ReplicaMap is a replicated fault tolerant multi-master eventually consistent key-value embeddable in-memory database written in Java backed by the persistent Apache Kafka storage.

Simpler description:

Think of it as a Java ConcurrentMap<K,V> that replicates all the updates over Apache Kafka.

Main features:

  • ReplicaMap is multi-master. All the replicas are equal and writable: easy way to share mutable state between multiple processes.

  • All the atomic operations like putIfAbsent or replace work as expected.

  • Asynchronous operations asyncPut, asyncPutIfAbsent, asyncReplace and more are supported and return CompletableFuture.

  • Optimized Compute: instead of heavy retry loops just send one-shot serializable closures using compute or merge methods. This is also useful when you apply a small update to a huge value to avoid sending the whole value over the network.

  • Sharding: configure list of allowed Kafka partitions for each instance.

  • Kafka Log Compaction provides persistent backup of the replicated map contents.

  • It is possible to wrap any thread-safe implementations of Map<K,V> with ReplicaMap. The most obvious choice is ConcurrentHashMap<K,V> or ConcurrentSkipListMap<K,V>, but any custom off-heap or on-disk or other implementations can be used as well.

  • When NavigableMap<K,V> is needed, there is ReplicaNavigableMap<K,V>.

  • Multiple maps per single data topic are supported.

  • If you already have a Kafka cluster, there is no need to deploy any new infrastructure, just add the ReplicaMap library to the application and you have a distributed database.

  • If you already have a compacted Kafka topic, you can start using it with ReplicaMap.

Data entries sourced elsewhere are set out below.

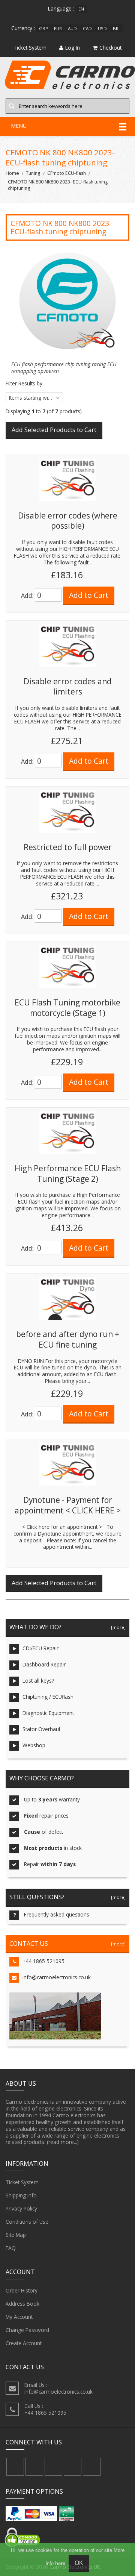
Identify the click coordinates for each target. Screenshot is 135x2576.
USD (102, 28)
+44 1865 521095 (43, 1961)
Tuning (33, 173)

  • Kafka client is the only dependency of ReplicaMap.

  • Supports Kafka versions 1.x.x and 2.x.x

Maven repository

The project artifacts are hosted on jitpack.io, you need to add the repository to your project:

<repositories>
    <repository>
        <id>jitpack.io</id>
        <url>https://jitpack.io</url>
    </repository>
</repositories>

And then add the dependency:

<dependency>
    <groupId>com.vladykin</groupId>
    <artifactId>replicamap</artifactId>
    <version>...</version>
</dependency>

The latest published version: Release

Usage example

// Setup the configuration like in Kafka (see all the options in KReplicaMapManagerConfig).
Map<String,Object> cfg = new HashMap<>();
cfg.put(KReplicaMapManagerConfig.BOOTSTRAP_SERVERS, BOOTSTRAP_SERVER);
cfg.put(KReplicaMapManagerConfig.DATA_TOPIC, "flowers");
cfg.put(KReplicaMapManagerConfig.OPS_TOPIC, "flowers_ops");
cfg.put(KReplicaMapManagerConfig.FLUSH_TOPIC, "flowers_flush");

// Setup the serialization for map keys and values, by default String serialization is used.
cfg.put(KReplicaMapManagerConfig.KEY_SERIALIZER_CLASS, LongSerializer.class);
cfg.put(KReplicaMapManagerConfig.KEY_DESERIALIZER_CLASS, LongDeserializer.class);

// Create and start the KReplicaMapManager instance.
ReplicaMapManager replicaMapManager = new KReplicaMapManager(cfg);

// Here we use DELETE_DELAY_MS that we have used for the topics configuration
// and adjusted it by 3 minutes to mitigate the possible clock skew.
replicaMapManager.start(DELETE_DELAY_MS - 180_000, TimeUnit.MILLISECONDS);

// Get the ReplicaMap instance and use it as if it was a typical ConcurrentMap,
// but all the updates will be visible to all the other clients even after restarts.
ReplicaMap<Long, String> flowers = replicaMapManager.getMap();

flowers.putIfAbsent(1L, "Rose");
flowers.putIfAbsent(2L, "Magnolia");
flowers.putIfAbsent(3L, "Cactus");

System.out.println(new TreeMap<>(flowers));

Achtung Minen!

All the keys and values must correctly implement hashCode and equals because ReplicaMap heavily relies on that. The same for the map identifiers returned by MapsHolder.getMapId(K key).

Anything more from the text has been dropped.